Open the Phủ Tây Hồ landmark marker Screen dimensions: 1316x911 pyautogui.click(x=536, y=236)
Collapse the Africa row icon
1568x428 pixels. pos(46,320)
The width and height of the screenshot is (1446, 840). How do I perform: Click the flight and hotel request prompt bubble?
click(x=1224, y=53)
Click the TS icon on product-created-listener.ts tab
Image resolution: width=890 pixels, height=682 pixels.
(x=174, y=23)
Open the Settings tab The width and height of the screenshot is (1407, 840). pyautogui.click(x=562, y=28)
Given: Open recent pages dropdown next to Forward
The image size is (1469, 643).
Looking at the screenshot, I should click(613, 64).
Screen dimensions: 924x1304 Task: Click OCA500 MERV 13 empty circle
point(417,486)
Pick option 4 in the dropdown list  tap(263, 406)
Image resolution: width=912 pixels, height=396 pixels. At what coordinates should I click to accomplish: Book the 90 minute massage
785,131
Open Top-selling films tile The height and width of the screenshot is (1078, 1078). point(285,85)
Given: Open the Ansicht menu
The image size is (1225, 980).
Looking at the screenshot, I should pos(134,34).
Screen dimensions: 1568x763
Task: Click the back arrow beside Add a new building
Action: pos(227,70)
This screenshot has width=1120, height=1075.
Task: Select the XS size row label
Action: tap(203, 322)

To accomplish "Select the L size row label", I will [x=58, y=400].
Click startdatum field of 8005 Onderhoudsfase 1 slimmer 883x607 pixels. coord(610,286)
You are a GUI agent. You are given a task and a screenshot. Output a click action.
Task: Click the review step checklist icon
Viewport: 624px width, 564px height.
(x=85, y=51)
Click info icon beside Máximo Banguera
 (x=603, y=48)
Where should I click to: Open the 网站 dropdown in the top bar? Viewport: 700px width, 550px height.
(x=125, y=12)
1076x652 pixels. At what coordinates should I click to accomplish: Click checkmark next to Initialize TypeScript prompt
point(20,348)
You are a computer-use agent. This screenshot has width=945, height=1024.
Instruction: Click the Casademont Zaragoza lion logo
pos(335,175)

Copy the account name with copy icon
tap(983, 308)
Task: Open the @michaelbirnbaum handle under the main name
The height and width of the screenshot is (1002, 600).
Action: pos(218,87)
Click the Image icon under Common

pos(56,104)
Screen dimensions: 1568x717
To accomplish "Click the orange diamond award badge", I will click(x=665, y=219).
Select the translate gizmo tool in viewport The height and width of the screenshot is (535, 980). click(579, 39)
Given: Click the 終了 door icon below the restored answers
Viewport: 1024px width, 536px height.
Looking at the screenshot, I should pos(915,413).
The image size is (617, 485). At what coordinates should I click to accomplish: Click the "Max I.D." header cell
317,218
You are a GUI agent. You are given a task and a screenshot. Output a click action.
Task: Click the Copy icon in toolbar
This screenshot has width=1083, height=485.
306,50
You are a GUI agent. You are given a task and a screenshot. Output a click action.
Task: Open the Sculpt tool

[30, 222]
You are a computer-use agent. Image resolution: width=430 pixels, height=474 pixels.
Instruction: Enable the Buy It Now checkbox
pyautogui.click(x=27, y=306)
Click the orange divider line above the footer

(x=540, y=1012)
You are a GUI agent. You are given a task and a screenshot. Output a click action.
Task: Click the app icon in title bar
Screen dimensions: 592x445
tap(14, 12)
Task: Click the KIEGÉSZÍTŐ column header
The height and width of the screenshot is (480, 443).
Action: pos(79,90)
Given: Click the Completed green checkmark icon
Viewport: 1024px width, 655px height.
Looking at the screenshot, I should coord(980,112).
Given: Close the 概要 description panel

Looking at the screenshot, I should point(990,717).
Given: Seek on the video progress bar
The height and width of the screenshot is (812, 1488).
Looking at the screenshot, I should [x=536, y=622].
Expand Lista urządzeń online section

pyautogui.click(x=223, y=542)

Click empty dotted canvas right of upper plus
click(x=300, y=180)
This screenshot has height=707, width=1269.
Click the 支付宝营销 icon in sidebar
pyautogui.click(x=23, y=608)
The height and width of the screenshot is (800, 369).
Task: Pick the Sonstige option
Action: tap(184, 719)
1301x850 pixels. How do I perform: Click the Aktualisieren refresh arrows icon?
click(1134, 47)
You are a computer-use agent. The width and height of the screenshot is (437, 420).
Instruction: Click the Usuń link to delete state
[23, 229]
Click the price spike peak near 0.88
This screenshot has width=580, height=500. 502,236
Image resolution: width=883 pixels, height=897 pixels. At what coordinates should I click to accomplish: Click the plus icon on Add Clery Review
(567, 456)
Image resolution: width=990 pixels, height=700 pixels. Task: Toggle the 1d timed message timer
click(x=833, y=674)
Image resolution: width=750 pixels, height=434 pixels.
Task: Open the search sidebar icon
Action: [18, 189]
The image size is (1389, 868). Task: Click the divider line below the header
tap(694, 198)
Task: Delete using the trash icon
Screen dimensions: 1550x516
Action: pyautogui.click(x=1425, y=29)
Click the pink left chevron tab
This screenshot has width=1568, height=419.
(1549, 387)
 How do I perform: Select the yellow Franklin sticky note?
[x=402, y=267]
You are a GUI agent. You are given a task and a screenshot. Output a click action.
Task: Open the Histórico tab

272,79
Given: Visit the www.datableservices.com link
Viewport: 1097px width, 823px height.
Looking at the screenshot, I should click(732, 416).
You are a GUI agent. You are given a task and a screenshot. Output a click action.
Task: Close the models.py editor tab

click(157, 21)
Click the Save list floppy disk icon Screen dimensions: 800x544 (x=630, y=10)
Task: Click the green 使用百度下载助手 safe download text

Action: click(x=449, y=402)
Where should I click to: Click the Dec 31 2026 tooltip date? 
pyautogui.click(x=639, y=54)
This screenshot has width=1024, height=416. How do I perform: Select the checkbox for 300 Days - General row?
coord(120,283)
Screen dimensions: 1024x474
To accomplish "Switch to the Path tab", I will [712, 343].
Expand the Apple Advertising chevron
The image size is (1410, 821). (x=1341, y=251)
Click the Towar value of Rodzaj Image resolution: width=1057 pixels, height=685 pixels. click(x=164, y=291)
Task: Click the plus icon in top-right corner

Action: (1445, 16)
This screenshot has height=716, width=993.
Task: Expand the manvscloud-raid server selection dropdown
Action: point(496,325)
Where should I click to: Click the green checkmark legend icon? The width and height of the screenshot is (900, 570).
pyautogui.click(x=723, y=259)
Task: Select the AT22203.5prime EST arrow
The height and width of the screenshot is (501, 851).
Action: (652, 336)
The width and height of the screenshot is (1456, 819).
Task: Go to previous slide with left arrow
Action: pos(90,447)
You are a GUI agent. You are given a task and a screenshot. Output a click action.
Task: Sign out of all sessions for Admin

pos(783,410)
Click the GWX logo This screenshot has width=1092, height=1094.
━━━━━━━━
■ WORK TASK
Using the records above, restate word for word the lines from the one with "Task: Click the Copy icon in toolbar" through the one with "You are a computer-use agent. Image", both included.

■ EXPECTED OUTPUT
Task: Click the Copy icon in toolbar
This screenshot has width=1083, height=485.
306,50
You are a GUI agent. You are given a task and a screenshot. Output a click action.
Task: Open the Sculpt tool

[30, 222]
You are a computer-use agent. Image resolution: width=430 pixels, height=474 pixels.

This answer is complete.